Prompt –
Please reproduce, word for word, the rows between the line containing "This screenshot has width=1280, height=682." and the line containing "Looking at the screenshot, I should [281, 201].", inclusive.

Rows from a data source –
Start
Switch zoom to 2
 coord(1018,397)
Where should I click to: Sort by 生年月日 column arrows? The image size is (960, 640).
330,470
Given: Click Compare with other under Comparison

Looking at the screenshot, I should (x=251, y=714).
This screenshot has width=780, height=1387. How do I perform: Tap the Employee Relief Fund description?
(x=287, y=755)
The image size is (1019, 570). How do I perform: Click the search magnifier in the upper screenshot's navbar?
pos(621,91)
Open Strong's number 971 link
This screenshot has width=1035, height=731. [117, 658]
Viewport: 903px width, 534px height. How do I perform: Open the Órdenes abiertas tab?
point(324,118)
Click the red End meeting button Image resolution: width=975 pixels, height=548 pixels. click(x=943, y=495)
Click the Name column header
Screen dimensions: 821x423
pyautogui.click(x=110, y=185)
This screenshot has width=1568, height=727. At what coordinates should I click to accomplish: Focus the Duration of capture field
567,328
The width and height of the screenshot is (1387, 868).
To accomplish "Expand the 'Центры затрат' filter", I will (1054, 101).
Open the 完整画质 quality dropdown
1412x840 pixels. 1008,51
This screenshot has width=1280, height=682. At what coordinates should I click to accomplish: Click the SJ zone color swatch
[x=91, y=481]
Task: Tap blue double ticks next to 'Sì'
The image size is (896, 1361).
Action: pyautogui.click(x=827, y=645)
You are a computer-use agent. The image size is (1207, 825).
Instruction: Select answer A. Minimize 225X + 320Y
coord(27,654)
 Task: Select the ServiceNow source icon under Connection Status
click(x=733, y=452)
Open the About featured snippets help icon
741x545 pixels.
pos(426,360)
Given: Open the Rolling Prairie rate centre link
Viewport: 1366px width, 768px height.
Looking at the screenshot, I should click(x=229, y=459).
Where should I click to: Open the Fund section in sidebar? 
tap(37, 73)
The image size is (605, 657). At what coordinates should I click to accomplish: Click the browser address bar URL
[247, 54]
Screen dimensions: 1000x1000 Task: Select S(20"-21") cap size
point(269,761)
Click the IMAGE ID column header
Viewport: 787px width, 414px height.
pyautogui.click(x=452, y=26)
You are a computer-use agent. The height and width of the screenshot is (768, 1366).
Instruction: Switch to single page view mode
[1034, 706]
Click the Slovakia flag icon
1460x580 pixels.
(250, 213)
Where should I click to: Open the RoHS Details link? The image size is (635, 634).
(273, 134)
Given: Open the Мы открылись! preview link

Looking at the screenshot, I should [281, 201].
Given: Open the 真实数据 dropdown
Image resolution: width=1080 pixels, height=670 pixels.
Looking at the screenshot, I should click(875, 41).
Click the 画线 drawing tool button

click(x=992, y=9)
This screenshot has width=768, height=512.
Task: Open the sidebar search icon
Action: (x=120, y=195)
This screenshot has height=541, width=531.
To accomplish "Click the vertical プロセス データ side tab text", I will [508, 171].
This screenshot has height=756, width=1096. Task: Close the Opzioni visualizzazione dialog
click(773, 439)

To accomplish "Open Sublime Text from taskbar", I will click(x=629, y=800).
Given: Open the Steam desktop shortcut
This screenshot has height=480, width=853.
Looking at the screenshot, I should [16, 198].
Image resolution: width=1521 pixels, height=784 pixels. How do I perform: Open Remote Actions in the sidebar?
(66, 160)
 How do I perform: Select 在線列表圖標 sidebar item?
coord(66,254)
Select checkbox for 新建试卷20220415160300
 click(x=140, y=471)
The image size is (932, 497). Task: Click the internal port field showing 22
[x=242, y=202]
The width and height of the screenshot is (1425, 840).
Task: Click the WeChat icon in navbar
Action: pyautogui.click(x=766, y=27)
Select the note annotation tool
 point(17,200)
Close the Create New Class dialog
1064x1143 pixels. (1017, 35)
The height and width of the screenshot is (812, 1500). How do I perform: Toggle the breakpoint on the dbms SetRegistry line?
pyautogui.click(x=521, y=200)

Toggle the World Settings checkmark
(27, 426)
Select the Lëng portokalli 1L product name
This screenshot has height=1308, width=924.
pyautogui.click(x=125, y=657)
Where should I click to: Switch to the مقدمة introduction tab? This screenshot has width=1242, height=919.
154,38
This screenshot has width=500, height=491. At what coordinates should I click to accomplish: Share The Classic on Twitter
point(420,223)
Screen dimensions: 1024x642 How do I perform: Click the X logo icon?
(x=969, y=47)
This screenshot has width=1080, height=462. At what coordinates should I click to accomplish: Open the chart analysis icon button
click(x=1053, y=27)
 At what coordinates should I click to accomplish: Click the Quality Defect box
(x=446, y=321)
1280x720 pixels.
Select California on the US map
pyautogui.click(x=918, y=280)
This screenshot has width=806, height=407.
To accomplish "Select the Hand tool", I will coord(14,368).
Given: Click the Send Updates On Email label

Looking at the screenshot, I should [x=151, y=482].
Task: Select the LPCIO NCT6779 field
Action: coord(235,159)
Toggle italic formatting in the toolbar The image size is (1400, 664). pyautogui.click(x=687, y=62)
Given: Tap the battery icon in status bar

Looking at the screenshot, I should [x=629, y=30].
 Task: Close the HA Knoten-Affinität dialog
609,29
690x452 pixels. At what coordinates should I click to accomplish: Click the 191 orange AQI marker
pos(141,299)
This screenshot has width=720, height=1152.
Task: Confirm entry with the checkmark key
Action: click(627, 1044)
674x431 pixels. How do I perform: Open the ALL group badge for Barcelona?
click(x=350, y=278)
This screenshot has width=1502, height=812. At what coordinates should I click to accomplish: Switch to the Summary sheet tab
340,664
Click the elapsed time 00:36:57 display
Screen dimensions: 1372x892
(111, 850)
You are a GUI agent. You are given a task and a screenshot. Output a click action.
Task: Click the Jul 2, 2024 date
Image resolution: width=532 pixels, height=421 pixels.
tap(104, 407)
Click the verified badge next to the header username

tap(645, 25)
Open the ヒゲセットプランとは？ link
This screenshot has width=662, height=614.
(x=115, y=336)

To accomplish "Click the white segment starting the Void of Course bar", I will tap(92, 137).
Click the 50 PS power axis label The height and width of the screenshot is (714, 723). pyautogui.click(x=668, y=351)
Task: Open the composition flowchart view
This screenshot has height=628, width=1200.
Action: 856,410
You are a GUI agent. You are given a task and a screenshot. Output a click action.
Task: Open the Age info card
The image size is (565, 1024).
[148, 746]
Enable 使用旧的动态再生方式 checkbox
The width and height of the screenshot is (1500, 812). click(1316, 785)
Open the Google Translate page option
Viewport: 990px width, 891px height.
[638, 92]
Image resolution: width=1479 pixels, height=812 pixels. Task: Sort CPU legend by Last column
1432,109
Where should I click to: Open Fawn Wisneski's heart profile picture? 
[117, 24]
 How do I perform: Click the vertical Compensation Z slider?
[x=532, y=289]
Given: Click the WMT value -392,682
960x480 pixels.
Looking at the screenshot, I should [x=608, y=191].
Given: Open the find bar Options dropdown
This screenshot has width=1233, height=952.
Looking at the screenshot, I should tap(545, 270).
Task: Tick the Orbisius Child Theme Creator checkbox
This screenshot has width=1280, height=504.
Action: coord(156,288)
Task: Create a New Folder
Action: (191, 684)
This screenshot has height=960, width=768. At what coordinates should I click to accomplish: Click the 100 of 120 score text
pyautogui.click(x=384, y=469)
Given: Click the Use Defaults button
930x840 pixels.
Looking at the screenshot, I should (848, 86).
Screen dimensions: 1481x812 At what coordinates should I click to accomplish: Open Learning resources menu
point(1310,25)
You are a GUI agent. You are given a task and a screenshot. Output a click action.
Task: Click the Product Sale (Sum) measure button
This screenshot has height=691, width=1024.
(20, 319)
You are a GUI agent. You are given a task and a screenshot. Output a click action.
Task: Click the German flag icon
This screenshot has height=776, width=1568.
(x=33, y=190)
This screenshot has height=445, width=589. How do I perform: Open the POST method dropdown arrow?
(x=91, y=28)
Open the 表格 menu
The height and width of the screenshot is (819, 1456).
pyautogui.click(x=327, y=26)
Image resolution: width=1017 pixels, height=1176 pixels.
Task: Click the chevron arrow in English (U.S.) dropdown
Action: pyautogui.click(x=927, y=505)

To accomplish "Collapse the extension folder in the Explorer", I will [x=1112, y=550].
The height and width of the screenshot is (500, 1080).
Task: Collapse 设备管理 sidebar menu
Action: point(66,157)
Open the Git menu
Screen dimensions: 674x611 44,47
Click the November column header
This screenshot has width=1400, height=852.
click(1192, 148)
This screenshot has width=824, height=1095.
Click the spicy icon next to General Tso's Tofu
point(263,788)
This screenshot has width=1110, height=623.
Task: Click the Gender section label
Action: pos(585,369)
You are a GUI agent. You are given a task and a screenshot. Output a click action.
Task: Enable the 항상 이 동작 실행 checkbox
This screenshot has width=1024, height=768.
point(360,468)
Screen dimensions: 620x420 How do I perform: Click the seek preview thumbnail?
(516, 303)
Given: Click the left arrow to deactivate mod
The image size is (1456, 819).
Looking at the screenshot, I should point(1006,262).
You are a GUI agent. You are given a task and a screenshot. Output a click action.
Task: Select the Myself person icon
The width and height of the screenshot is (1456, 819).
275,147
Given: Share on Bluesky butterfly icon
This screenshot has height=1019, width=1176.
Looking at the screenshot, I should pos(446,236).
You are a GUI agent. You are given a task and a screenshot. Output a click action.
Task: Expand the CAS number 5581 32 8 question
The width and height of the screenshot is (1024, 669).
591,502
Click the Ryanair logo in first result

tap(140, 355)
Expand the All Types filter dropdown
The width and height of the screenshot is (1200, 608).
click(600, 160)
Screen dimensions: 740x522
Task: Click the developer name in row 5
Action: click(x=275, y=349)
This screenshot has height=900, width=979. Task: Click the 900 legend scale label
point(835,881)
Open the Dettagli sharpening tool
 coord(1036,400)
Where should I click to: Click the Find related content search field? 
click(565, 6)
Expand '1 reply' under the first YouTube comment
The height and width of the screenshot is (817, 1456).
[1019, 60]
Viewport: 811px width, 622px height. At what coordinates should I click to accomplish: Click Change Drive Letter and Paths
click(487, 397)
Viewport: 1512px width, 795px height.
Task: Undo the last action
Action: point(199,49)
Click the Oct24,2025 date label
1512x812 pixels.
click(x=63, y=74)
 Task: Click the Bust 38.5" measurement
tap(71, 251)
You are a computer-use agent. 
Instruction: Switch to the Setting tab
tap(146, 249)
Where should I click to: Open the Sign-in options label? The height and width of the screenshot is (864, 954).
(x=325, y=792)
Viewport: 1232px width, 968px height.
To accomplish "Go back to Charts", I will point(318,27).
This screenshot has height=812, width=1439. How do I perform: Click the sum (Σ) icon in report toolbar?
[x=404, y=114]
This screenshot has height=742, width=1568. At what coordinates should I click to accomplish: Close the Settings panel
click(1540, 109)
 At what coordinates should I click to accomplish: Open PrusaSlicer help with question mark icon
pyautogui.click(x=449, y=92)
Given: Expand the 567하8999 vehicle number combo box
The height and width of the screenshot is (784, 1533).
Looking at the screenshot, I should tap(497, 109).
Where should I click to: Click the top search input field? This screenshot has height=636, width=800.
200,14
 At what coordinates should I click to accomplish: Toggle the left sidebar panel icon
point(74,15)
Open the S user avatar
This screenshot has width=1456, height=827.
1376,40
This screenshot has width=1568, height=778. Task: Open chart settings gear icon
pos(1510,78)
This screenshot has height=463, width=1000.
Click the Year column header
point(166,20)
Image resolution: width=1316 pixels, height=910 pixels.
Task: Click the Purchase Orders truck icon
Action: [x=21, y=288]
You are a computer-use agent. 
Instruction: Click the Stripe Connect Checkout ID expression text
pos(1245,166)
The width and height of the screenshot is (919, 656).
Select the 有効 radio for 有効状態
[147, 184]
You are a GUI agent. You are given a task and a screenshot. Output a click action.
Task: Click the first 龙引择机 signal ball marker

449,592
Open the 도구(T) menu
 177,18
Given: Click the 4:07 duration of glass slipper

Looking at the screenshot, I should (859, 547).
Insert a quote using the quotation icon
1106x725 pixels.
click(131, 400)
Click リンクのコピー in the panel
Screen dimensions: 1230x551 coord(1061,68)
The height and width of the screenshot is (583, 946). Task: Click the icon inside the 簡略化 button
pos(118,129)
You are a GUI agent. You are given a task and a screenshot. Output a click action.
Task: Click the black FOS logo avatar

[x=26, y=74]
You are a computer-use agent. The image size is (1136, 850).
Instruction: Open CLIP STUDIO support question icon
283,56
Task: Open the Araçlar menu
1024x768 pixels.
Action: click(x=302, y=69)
End
Solution –
This screenshot has width=1280, height=682. At what coordinates should I click to accomplish: Click the SJ zone color swatch
[x=91, y=481]
Task: Tap blue double ticks next to 'Sì'
The image size is (896, 1361).
Action: pyautogui.click(x=827, y=645)
You are a computer-use agent. The image size is (1207, 825).
Instruction: Select answer A. Minimize 225X + 320Y
coord(27,654)
 Task: Select the ServiceNow source icon under Connection Status
click(x=733, y=452)
Open the About featured snippets help icon
741x545 pixels.
pos(426,360)
Given: Open the Rolling Prairie rate centre link
Viewport: 1366px width, 768px height.
Looking at the screenshot, I should click(x=229, y=459).
Where should I click to: Open the Fund section in sidebar? 
tap(37, 73)
The image size is (605, 657). At what coordinates should I click to accomplish: Click the browser address bar URL
[247, 54]
Screen dimensions: 1000x1000 Task: Select S(20"-21") cap size
point(269,761)
Click the IMAGE ID column header
Viewport: 787px width, 414px height.
pyautogui.click(x=452, y=26)
You are a computer-use agent. The height and width of the screenshot is (768, 1366).
Instruction: Switch to single page view mode
[1034, 706]
Click the Slovakia flag icon
1460x580 pixels.
(250, 213)
Where should I click to: Open the RoHS Details link? The image size is (635, 634).
(273, 134)
Given: Open the Мы открылись! preview link

Looking at the screenshot, I should [281, 201].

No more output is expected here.